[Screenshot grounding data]
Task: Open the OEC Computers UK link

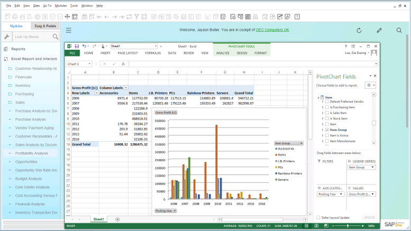Action: (x=272, y=30)
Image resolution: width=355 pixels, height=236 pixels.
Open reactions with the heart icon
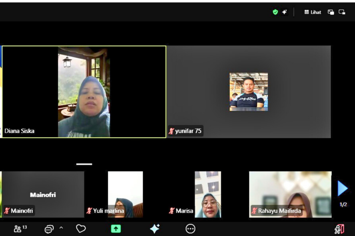pyautogui.click(x=81, y=228)
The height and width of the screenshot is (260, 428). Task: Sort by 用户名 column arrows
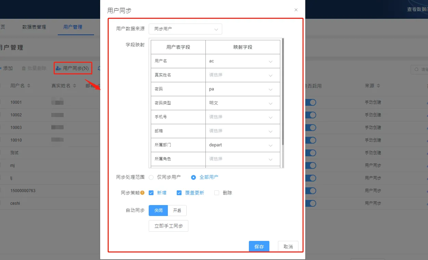(29, 86)
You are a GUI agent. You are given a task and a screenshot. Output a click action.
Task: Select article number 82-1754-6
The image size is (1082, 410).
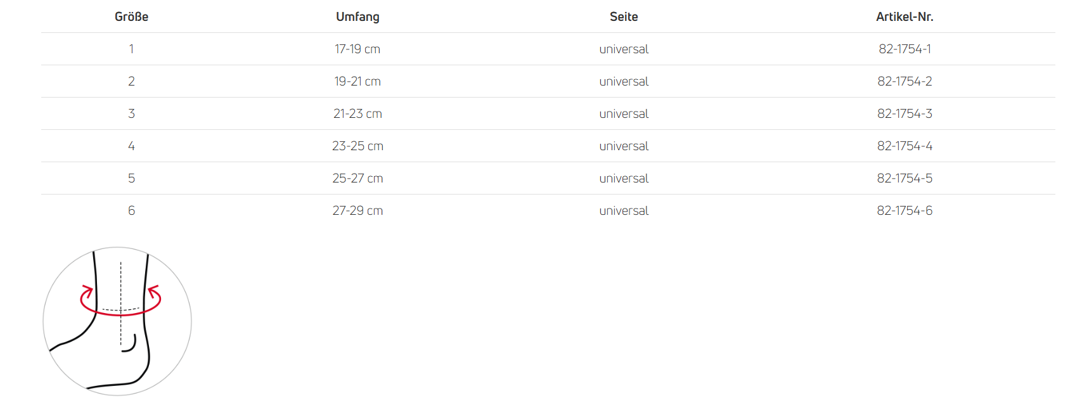(905, 210)
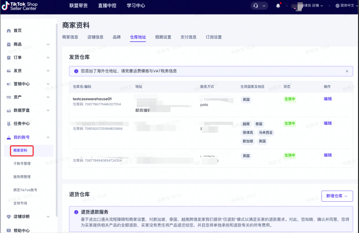This screenshot has height=233, width=359.
Task: Click the data compass chart icon
Action: tap(9, 111)
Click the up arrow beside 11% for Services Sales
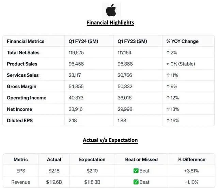This screenshot has width=218, height=189. pyautogui.click(x=168, y=75)
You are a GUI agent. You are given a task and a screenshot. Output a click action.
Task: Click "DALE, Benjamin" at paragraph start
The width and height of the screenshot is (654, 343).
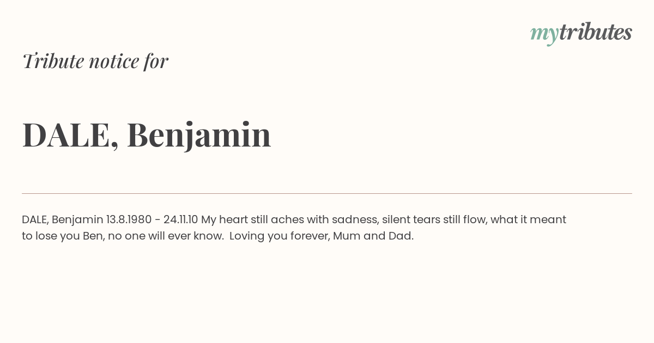coord(63,219)
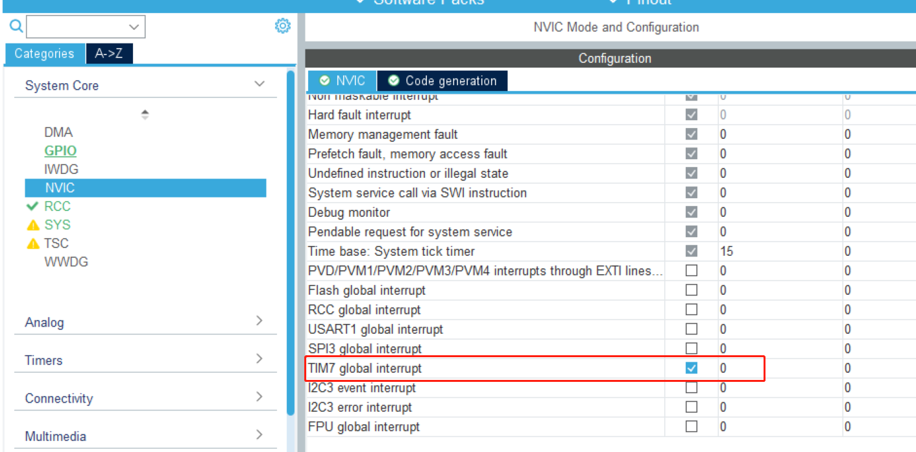Click the warning icon beside TSC

tap(32, 244)
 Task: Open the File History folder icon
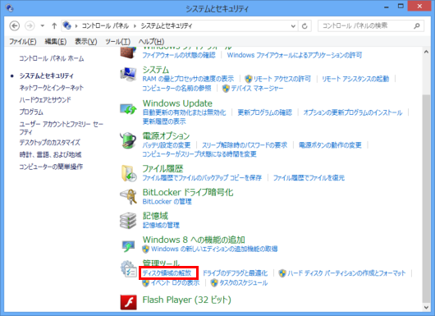coord(129,173)
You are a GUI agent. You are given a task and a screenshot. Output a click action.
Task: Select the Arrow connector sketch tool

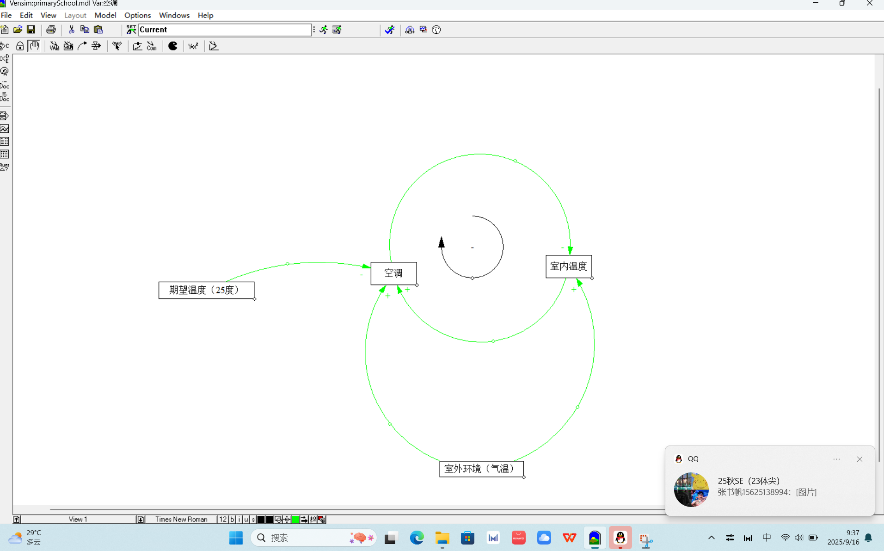point(82,46)
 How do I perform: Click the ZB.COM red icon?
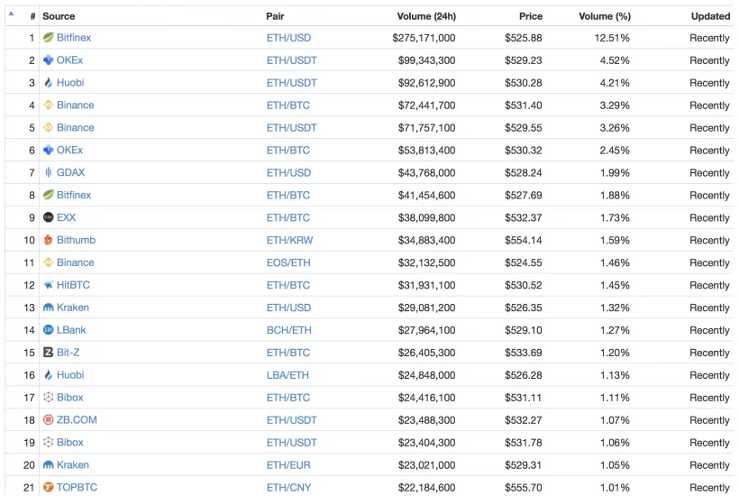coord(49,420)
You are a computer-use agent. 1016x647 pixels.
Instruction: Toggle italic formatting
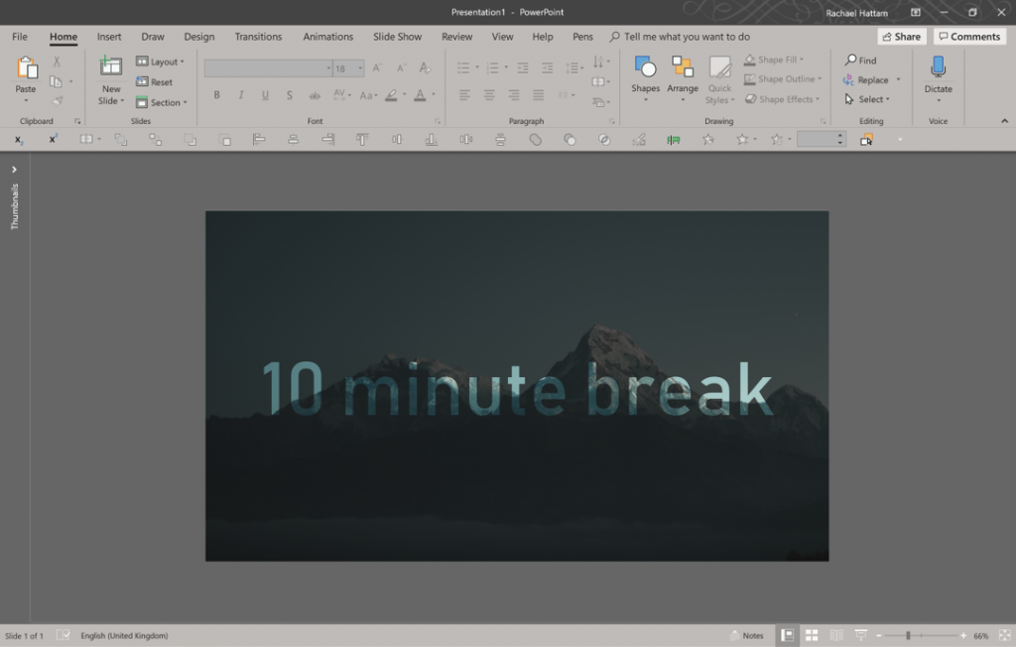[x=241, y=95]
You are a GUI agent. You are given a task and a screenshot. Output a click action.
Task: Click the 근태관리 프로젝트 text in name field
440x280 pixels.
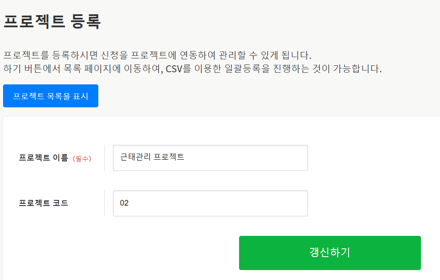[152, 157]
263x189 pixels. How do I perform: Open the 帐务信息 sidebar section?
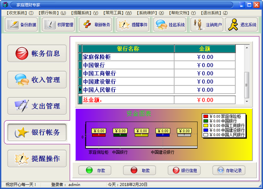(x=37, y=53)
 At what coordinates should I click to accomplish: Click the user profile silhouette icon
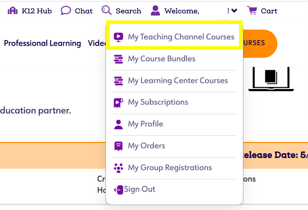(155, 11)
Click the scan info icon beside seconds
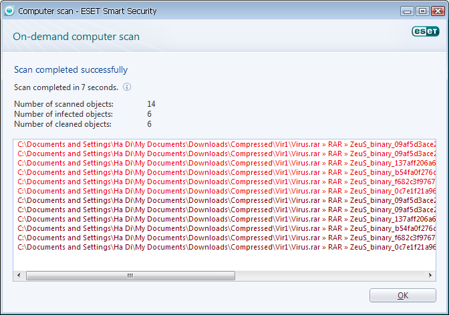 [127, 87]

> _TASK OBJECTIVE_
"Task: Select article number 82-1754-6" marks the last line to keep. Retype every line from the start of the entries through that one, exactly, and drop the pictures.

> _ANSWER SPACE_
Task: Open the OEC Computers UK link

Action: (x=272, y=30)
Image resolution: width=355 pixels, height=236 pixels.
Open reactions with the heart icon
pyautogui.click(x=81, y=228)
The height and width of the screenshot is (260, 428). Task: Sort by 用户名 column arrows
(29, 86)
You are a GUI agent. You are given a task and a screenshot. Output a click action.
Task: Select article number 82-1754-6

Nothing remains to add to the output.